#### [Exercise]
Each line of the data that mentions the string "axis" needs to be identified and copied.

#### [Data for this task]
:::::
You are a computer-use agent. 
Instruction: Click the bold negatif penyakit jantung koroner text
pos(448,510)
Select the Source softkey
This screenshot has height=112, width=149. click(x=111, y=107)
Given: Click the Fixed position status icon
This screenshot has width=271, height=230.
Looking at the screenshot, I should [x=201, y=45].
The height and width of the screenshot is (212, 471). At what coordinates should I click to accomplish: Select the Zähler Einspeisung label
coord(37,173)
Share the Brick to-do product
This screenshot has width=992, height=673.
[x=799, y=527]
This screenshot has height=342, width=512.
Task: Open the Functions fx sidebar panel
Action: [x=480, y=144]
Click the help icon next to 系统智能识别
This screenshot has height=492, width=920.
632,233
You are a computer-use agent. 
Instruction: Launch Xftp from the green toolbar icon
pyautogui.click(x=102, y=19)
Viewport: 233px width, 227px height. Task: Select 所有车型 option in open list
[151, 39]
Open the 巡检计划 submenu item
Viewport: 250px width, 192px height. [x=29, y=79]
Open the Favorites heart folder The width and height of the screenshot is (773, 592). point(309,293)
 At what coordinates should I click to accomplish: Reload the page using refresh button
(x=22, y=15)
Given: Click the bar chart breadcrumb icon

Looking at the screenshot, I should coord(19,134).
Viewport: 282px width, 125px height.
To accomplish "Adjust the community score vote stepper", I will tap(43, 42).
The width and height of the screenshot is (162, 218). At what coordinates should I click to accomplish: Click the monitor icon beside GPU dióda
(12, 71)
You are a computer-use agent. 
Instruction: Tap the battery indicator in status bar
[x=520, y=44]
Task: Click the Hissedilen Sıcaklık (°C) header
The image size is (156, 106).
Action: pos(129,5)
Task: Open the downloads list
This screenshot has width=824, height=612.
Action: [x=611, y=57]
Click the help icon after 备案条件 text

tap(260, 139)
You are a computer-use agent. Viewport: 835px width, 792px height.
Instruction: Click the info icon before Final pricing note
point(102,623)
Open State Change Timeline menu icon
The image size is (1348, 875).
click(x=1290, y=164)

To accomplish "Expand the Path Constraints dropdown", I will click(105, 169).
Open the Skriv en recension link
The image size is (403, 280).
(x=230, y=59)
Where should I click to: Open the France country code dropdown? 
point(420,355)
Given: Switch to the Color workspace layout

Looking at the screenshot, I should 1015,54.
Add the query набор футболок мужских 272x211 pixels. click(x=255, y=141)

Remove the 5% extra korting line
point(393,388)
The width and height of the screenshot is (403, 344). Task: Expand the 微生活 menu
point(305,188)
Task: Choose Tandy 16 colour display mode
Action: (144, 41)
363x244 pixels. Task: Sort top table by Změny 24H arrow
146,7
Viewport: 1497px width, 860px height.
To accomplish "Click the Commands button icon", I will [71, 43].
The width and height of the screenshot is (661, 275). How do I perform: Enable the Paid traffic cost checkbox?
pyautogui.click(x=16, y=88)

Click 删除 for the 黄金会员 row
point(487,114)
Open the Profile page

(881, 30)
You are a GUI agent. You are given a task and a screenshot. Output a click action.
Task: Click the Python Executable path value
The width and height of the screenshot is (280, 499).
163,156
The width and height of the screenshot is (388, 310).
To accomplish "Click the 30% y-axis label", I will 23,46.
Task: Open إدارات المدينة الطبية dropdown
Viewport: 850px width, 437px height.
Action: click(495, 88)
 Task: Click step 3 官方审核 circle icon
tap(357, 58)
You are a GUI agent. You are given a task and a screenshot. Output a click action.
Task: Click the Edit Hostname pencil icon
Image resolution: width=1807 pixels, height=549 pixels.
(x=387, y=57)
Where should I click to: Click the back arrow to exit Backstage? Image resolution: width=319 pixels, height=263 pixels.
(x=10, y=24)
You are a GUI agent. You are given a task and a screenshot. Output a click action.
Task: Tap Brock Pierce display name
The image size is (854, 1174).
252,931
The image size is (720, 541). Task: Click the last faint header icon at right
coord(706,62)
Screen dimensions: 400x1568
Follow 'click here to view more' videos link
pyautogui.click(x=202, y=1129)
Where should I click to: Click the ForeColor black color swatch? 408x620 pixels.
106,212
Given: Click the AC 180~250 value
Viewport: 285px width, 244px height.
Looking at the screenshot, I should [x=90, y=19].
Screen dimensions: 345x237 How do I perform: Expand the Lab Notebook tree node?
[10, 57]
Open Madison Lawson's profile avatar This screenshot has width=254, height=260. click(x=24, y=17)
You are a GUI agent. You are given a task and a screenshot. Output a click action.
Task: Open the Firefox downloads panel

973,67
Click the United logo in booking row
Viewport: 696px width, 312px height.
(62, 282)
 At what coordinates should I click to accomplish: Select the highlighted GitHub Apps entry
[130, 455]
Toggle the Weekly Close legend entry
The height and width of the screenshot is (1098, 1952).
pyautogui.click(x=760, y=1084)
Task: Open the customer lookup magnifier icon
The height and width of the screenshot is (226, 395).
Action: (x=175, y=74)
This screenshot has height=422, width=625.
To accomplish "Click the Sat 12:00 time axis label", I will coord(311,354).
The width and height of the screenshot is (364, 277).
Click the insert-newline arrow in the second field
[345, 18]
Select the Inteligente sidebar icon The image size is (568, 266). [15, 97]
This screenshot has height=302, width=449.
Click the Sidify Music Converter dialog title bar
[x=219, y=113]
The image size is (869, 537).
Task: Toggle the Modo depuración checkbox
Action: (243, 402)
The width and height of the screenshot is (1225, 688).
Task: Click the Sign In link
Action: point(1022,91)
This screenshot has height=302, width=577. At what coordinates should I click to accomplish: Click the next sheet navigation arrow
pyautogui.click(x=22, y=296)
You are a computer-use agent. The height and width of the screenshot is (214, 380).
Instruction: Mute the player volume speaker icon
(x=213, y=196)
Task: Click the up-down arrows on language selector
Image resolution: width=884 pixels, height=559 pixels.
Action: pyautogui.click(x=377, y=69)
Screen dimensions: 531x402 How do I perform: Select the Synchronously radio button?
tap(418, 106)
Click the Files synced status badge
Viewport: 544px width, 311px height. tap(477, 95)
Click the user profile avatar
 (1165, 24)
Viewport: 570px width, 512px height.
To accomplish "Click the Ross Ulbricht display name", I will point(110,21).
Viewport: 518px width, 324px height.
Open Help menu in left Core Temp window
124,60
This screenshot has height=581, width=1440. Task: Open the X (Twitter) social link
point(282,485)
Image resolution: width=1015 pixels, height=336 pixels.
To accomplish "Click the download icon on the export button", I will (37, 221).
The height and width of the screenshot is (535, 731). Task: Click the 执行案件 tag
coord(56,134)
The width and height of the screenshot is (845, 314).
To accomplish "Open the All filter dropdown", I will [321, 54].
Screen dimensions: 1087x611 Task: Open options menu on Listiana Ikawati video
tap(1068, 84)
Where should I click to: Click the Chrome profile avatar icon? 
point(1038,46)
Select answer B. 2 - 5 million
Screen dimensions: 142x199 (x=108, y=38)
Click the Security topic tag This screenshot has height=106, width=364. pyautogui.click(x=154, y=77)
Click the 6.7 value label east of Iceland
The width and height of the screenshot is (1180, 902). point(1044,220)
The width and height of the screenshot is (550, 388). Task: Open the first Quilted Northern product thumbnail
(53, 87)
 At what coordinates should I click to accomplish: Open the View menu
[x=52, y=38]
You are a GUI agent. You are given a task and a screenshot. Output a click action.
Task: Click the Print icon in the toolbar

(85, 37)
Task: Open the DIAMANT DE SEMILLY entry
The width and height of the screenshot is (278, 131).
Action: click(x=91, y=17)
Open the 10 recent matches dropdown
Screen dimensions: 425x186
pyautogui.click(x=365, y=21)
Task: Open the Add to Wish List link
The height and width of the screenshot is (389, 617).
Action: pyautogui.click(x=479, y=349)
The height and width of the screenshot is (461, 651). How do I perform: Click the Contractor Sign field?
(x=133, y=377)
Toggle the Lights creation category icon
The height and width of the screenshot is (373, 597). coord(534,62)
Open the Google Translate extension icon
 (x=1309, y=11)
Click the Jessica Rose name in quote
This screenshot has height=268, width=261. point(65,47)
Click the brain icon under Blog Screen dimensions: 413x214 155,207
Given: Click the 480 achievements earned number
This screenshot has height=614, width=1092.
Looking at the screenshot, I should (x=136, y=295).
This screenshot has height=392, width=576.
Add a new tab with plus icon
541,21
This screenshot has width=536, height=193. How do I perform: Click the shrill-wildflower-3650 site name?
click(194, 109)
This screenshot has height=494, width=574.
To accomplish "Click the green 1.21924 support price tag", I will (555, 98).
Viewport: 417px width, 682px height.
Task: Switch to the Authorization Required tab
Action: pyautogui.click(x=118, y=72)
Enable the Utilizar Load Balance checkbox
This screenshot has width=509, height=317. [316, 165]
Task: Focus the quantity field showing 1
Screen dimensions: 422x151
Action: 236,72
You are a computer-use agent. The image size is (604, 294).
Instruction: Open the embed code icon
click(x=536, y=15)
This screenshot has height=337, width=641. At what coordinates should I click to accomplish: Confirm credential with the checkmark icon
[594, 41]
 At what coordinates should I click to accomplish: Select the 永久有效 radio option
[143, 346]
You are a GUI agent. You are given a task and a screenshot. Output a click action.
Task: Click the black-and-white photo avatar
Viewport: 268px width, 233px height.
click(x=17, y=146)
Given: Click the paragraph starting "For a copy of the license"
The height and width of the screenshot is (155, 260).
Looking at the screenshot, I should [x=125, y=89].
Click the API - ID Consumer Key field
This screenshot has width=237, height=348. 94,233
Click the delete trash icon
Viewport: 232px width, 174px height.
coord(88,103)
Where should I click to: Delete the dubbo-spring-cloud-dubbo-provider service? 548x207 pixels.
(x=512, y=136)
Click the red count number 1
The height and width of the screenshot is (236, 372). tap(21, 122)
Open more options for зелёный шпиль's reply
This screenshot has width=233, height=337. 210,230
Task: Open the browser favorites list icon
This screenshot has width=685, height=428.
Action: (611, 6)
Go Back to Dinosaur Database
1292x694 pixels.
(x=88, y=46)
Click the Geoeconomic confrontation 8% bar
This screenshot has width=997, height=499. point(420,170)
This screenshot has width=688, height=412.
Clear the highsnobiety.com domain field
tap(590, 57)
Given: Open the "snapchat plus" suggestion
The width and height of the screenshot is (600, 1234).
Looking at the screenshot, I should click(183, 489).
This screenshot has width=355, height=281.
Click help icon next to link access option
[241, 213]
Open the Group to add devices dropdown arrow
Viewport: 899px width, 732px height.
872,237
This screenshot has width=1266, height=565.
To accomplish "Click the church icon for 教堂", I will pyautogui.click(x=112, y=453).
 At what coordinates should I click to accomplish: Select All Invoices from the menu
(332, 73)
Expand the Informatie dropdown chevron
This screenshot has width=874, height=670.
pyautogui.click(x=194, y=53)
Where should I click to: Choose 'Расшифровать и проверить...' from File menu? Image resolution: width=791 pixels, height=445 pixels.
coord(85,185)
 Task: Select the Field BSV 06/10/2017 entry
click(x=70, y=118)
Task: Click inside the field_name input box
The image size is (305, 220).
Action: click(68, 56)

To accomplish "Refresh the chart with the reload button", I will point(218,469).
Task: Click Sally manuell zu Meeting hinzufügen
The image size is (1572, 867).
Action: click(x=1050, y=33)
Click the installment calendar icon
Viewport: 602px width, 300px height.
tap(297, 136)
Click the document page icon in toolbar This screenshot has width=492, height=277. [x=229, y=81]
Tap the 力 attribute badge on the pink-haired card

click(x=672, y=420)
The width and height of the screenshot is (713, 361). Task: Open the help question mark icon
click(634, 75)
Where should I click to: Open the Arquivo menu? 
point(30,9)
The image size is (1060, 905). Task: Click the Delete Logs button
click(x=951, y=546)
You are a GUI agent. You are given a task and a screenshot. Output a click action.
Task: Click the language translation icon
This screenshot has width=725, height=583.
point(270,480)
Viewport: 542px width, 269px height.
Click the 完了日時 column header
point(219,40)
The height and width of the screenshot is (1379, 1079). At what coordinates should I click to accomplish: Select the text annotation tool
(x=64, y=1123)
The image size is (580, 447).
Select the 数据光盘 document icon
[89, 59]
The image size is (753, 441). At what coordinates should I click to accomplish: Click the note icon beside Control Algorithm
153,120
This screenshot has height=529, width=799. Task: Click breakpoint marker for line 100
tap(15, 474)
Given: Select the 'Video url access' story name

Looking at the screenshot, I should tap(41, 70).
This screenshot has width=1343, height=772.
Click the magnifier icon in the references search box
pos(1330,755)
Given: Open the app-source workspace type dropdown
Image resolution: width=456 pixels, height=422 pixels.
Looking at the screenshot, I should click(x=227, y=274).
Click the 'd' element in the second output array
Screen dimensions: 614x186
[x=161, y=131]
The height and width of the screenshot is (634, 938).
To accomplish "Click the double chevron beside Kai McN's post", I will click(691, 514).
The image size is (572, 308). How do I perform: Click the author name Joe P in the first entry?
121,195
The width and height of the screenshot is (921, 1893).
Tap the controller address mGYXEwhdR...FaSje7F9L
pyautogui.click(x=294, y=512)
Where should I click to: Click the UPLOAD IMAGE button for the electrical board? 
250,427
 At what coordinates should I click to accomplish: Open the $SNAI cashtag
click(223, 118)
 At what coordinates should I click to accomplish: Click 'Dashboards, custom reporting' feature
:::::
#### [Answer]
To accomplish "Click the 30% y-axis label", I will 23,46.
To accomplish "Click the Sat 12:00 time axis label", I will coord(311,354).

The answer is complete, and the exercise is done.